[Dataset records]
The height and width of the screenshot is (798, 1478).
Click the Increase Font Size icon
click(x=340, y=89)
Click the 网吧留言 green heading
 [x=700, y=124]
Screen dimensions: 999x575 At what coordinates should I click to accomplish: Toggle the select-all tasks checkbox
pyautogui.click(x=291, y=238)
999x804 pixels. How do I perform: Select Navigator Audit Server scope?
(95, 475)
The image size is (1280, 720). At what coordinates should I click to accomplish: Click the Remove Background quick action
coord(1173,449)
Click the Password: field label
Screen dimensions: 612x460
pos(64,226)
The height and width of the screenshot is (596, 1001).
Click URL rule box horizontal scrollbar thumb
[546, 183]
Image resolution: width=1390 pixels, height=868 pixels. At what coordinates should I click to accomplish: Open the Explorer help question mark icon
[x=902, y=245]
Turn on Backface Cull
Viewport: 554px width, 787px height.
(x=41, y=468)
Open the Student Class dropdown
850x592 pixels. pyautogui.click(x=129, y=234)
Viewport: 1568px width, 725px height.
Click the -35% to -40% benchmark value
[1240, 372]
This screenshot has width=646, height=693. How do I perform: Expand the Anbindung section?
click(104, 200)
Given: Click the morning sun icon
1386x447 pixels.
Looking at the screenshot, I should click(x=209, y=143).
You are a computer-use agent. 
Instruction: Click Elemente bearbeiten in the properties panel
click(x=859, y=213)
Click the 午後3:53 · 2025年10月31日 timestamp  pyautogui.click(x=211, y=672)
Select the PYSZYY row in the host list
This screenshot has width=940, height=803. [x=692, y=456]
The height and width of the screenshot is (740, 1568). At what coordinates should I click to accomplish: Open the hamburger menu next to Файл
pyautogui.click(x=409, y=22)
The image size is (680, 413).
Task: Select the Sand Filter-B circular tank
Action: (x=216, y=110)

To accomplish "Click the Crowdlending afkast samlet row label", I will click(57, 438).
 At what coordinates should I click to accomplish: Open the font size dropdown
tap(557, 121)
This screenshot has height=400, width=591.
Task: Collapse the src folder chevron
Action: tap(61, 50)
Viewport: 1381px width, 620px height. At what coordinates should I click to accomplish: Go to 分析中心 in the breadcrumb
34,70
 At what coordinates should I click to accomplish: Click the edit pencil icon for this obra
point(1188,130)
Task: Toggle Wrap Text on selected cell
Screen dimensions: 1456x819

* **Work item**
Every record must appear in the answer exactly as it does above.

* **Exercise answer**
The height and width of the screenshot is (798, 1478).
Click the Increase Font Size icon
click(x=340, y=89)
Click the 网吧留言 green heading
 [x=700, y=124]
Screen dimensions: 999x575 At what coordinates should I click to accomplish: Toggle the select-all tasks checkbox
pyautogui.click(x=291, y=238)
999x804 pixels. How do I perform: Select Navigator Audit Server scope?
(95, 475)
The image size is (1280, 720). At what coordinates should I click to accomplish: Click the Remove Background quick action
coord(1173,449)
Click the Password: field label
Screen dimensions: 612x460
pos(64,226)
The height and width of the screenshot is (596, 1001).
Click URL rule box horizontal scrollbar thumb
[546, 183]
Image resolution: width=1390 pixels, height=868 pixels. At what coordinates should I click to accomplish: Open the Explorer help question mark icon
[x=902, y=245]
Turn on Backface Cull
Viewport: 554px width, 787px height.
(x=41, y=468)
Open the Student Class dropdown
850x592 pixels. pyautogui.click(x=129, y=234)
Viewport: 1568px width, 725px height.
Click the -35% to -40% benchmark value
[1240, 372]
This screenshot has width=646, height=693. How do I perform: Expand the Anbindung section?
click(104, 200)
Given: Click the morning sun icon
1386x447 pixels.
Looking at the screenshot, I should click(x=209, y=143).
You are a computer-use agent. 
Instruction: Click Elemente bearbeiten in the properties panel
click(x=859, y=213)
Click the 午後3:53 · 2025年10月31日 timestamp  pyautogui.click(x=211, y=672)
Select the PYSZYY row in the host list
This screenshot has width=940, height=803. [x=692, y=456]
The height and width of the screenshot is (740, 1568). At what coordinates should I click to accomplish: Open the hamburger menu next to Файл
pyautogui.click(x=409, y=22)
The image size is (680, 413).
Task: Select the Sand Filter-B circular tank
Action: (x=216, y=110)

To accomplish "Click the Crowdlending afkast samlet row label", I will click(57, 438).
 At what coordinates should I click to accomplish: Open the font size dropdown
tap(557, 121)
This screenshot has height=400, width=591.
Task: Collapse the src folder chevron
Action: tap(61, 50)
Viewport: 1381px width, 620px height. At what coordinates should I click to accomplish: Go to 分析中心 in the breadcrumb
34,70
 At what coordinates should I click to accomplish: Click the edit pencil icon for this obra
point(1188,130)
Task: Toggle Wrap Text on selected cell
Screen dimensions: 1456x819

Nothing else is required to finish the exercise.